---------- MATERIALS PROVIDED ----------

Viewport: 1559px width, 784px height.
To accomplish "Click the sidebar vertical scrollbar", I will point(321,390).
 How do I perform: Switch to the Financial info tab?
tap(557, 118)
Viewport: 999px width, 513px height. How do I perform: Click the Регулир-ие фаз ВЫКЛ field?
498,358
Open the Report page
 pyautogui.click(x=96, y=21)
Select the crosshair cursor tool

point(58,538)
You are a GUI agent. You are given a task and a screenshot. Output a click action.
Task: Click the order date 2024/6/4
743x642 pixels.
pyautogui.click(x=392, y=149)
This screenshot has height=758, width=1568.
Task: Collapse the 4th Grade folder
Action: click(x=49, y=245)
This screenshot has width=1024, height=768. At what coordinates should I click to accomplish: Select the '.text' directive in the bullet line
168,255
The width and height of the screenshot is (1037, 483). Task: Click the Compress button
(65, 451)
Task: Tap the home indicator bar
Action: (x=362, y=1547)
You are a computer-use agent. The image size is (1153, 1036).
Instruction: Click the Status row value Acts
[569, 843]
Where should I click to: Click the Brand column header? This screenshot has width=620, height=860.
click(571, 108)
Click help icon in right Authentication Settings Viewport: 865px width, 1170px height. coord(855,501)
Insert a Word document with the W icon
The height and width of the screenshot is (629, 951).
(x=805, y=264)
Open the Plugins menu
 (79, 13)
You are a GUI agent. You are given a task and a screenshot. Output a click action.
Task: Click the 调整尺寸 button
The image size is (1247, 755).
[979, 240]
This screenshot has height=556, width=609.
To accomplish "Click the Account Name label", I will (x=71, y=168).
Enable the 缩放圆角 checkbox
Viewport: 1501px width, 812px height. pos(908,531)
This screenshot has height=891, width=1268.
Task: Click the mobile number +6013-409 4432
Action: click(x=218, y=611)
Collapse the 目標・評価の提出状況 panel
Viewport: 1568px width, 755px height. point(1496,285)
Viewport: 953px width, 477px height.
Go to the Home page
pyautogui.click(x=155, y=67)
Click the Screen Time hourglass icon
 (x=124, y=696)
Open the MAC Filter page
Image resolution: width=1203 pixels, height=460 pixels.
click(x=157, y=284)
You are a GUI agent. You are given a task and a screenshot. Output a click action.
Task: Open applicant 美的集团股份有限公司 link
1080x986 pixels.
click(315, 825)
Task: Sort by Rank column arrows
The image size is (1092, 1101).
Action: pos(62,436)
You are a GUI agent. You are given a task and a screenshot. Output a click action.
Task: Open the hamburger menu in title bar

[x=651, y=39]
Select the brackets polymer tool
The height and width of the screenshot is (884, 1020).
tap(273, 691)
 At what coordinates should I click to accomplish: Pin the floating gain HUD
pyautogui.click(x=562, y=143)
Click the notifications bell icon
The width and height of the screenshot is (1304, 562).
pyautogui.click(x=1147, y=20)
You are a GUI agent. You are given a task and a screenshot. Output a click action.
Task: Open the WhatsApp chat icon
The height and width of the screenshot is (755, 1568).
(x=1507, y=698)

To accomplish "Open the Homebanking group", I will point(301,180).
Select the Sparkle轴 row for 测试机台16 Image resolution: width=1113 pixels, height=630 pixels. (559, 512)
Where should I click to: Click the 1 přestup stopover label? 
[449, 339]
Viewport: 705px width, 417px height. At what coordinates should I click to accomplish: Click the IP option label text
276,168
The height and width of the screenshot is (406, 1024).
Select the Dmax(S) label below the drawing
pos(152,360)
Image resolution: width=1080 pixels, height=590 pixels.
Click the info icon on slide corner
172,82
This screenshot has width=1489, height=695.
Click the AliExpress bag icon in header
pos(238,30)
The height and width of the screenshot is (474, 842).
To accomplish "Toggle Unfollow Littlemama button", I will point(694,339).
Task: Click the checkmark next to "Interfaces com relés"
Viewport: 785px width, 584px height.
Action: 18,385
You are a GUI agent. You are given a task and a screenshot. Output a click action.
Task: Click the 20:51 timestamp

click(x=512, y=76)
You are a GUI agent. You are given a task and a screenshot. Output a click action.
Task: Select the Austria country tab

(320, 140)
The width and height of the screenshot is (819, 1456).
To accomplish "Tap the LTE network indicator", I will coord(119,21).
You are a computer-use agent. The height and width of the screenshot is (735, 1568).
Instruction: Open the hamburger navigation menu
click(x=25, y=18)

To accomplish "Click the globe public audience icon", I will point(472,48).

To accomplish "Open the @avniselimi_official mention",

----------

**ACTIVITY:** Where a line of the data above includes "computer", copy that line.

**THE ANSWER:**
You are a computer-use agent. The image size is (1153, 1036).
You are a computer-use agent. The height and width of the screenshot is (735, 1568).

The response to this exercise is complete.